Je rend néanmoins hommage au discours républicain de Vincent PEILLON : avant même d'envisager la question du rapport entre le social et l'économique, il faut effectivement s'interroger (et résoudre) l'enjeu de la République et de ses institutions. Il s'agit bien de définir le type de démocratie que nous voulons, avant d'envisager les idées que nous voulons promouvoir en son sein. La-dessus, il est possible de trouver des dynamiques transpartisanes intéresantes et constructives. Mais là encore, l'on revient sur la contradiction évoquée précédemment : comment se positionner par rapport au clivage gauche-droite ?

Tout ceci montre bien que l'approche "PEILLON" des choses est malheuresement une impasse. Elle bute sans cesse sur ses propres paradoxes, sur ses incohérences, sur sa schizophrénie identitaire. Voila une gauche qui sens bien qu'elle doit bouger, qu'elle doit s'ouvrir, qu'elle doit se repenser en dehors des lourdeurs du passé. Mais dans le même temps, cette perspective la paralyse, la crispe, l'épouvante. Il y a là une prise de risque que la raison commande, et que l'instinct réfute... mais qui conduit inéxorablement le PS au statu quo.

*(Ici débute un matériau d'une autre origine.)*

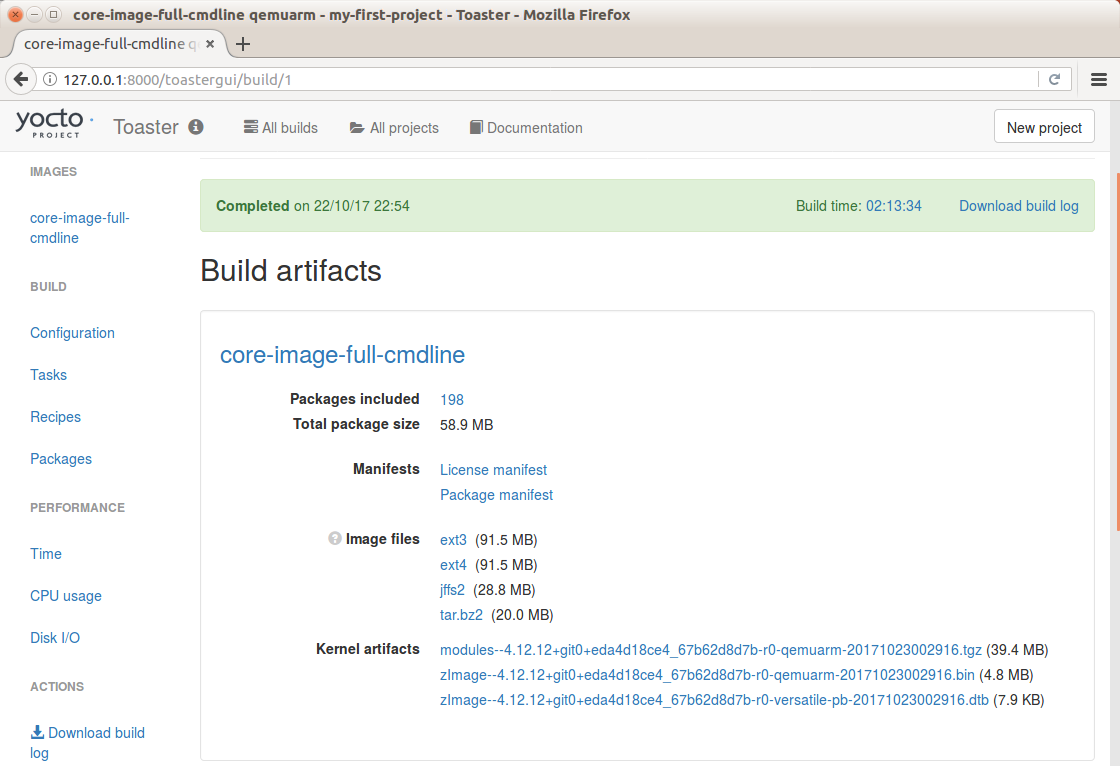Screen dimensions: 1120x766
Task: Click the page's vertical scrollbar
Action: pyautogui.click(x=1116, y=350)
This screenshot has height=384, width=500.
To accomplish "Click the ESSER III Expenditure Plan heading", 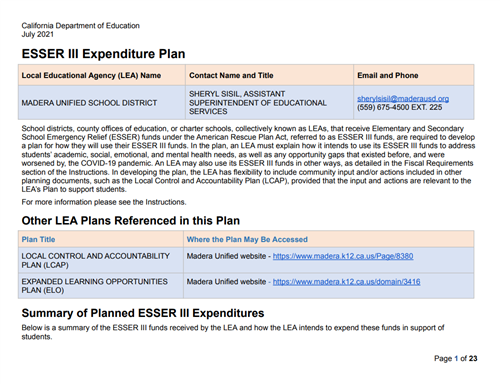I will [103, 54].
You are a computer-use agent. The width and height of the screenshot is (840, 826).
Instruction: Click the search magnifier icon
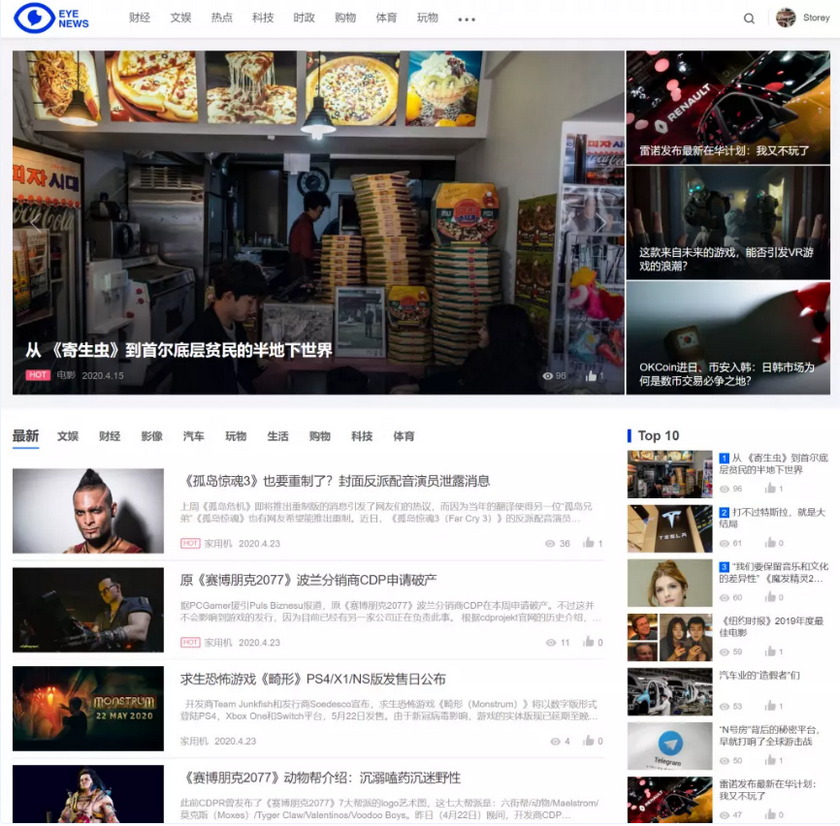point(749,18)
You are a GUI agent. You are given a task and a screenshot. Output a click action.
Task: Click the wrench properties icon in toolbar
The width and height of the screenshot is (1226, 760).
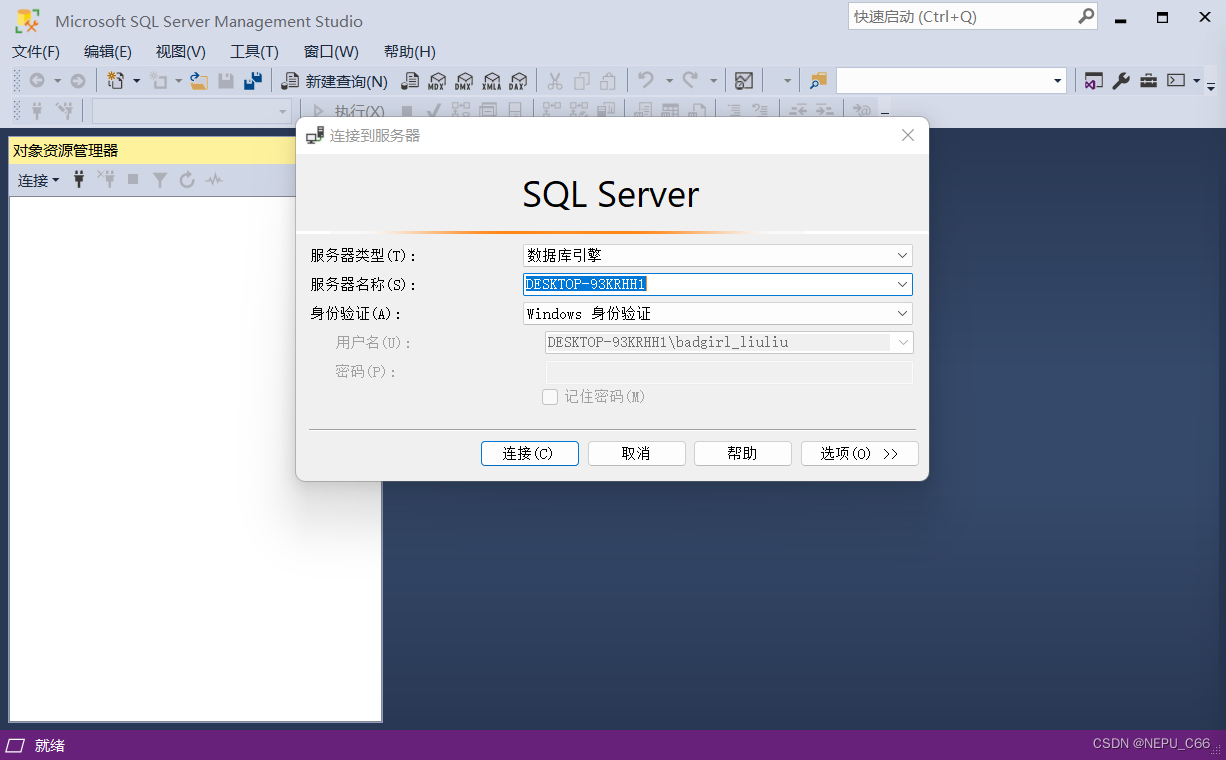point(1121,81)
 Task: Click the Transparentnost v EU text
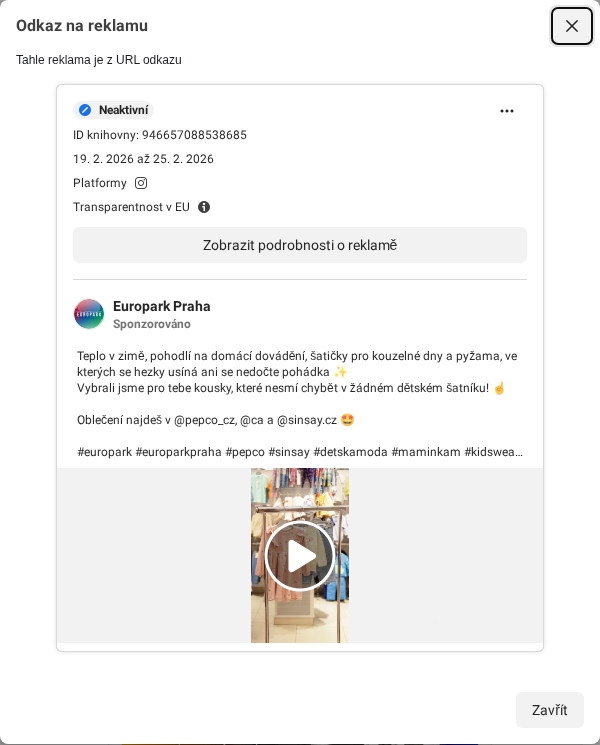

Si Vincent PEILLON n'est pas le plus mauvais cheval à jouer au PS parmi tous les éléphants (au moins parce que lui, il pense...et qu'il n'est pas hostile à l'évolution des idées et des pratiques), il n'est pas pour autant le meilleur.

Mais, pour paraphraser Vincent PEILLON, ce n'est tout de même pas moi qui vais "être l'arbitre de leurs élégances."